Toplu monolog çocukların hep bir ağızdan konuşmasıdır.
Paralel oyun ise, bir arada bulunan çocukların farklı ve bağımsız oyunlar oynamasıdır.
- Anasınıfına giden çocukların daire şeklinde toplanmış olduğu durumlarda, uzaktan bakıldığında birlikte oyun oynuyormuş gibi algılansalar da, yanlarına gidildiğinde hepsinin farklı bir oyuncak ile oynadığı gözlenebilir. Bu paralel oyundur.
- Aynı çocukların birbirinin ne demek istediğini umursamadan ve dinlemeden konuşması ise toplu bir monologdur.

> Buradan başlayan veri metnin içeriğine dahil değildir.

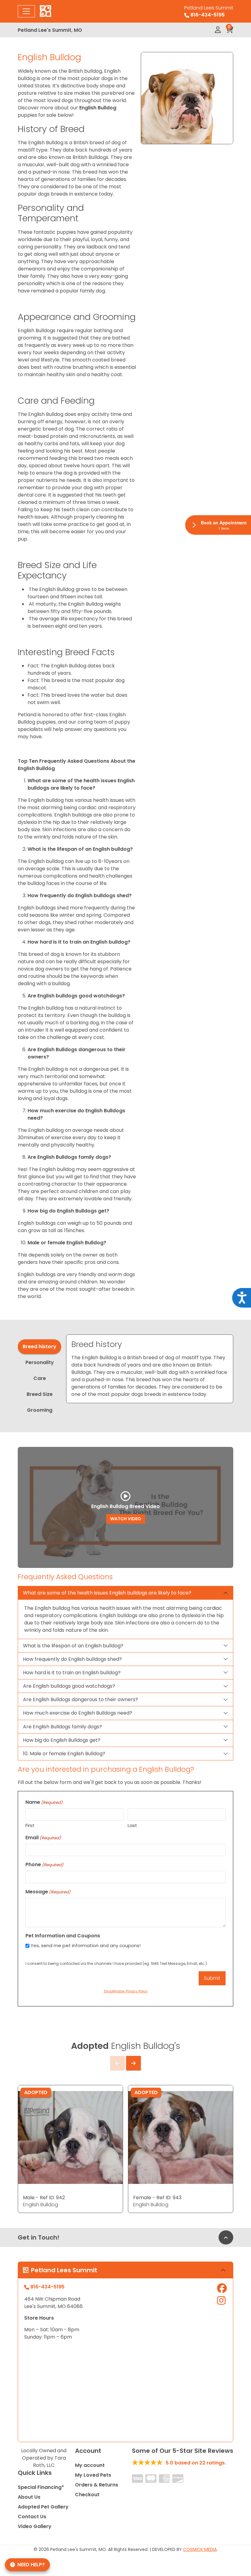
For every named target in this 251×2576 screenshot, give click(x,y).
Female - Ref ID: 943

- Dil ve kavram gelişimi bu dönemde çok hızlıdır.
Büyüsel (Majik) Düşünme: Çocuk bu dönemde büyüsel ve doğaüstü düşüncelere sahiptir.
- Doğaüstü varlıkların gerçek olduğuna veya birtakım olağan dışı güçlere sahip olduğuna inanabilirler.

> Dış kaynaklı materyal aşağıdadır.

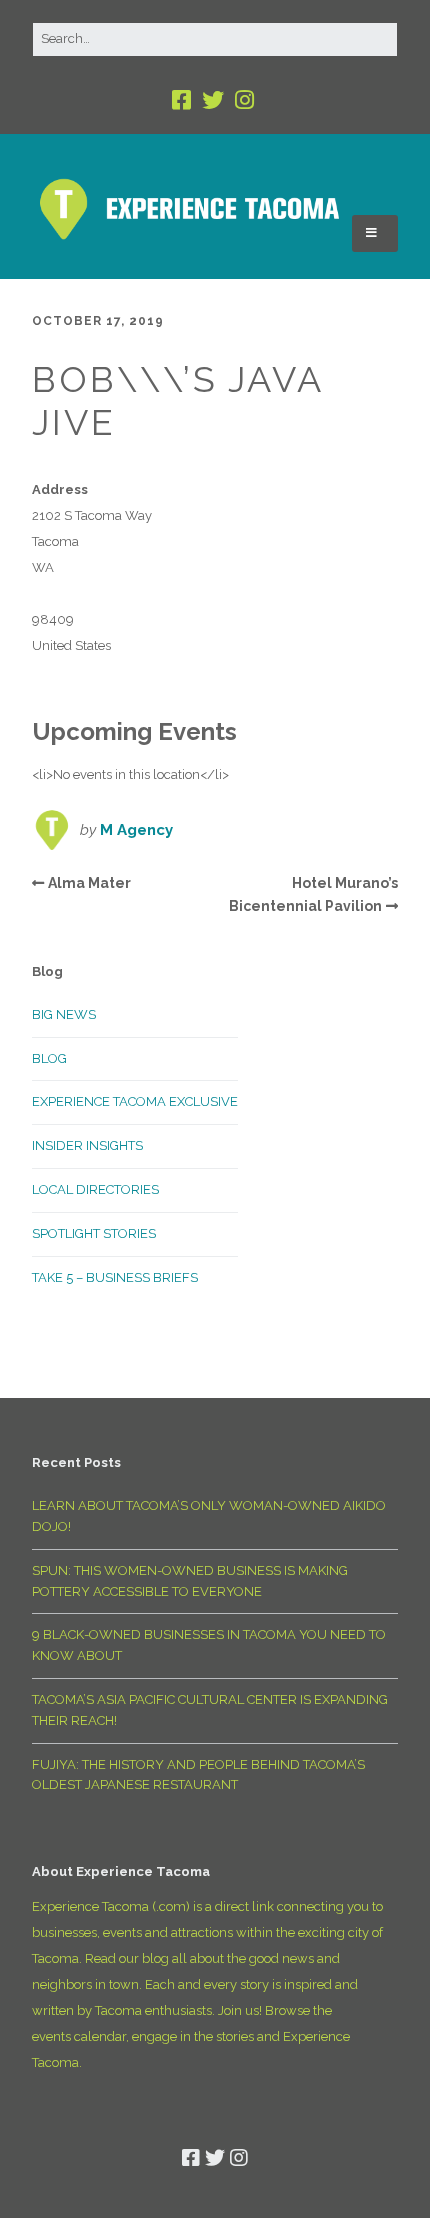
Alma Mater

- Dereistik düşünme de denebilir.
- Noel baba’nın gerçek olduğuna inanma.
- Örümcek adam gibi ağ fırlatabildiğine inanma.
- Supermeni görmek için gökyüzünü seyretme.
İşaretsel İşlev: Sembolleri kullanma yeteneğidir.
- Gözünün önünde olmayan nesneleri zihninde canlandırabilir. Veya bir nesne ya da olay başka bir duruma işaret eder.
- Konuşma ve karmaşık olmayan zihinsel işlemlerle başlaması ile duyu – hareket dönemi sona erer, işlem öncesi dönem başlar.
- Dönemin sonunda küçük zihinsel tasarımlar ile basit birtakım problemler yavaş yavaş çözülmeye başlanır.
B) Sezgisel Dönem (4–7 Yaş)
- Çocuklar bu dönemde, mantık kurallarına uygun düşünme yerine, sezgilerine dayalı olarak akıl yürütürler ve problemleri sezgileriyle çözmeye çalışırlar.
- Son yıllarda yapılan araştırmalar, Piaget’nin ortaya koyduğu bazı özelliklerin daha erken yaşlarda öğretilebildiğini göstermektedir.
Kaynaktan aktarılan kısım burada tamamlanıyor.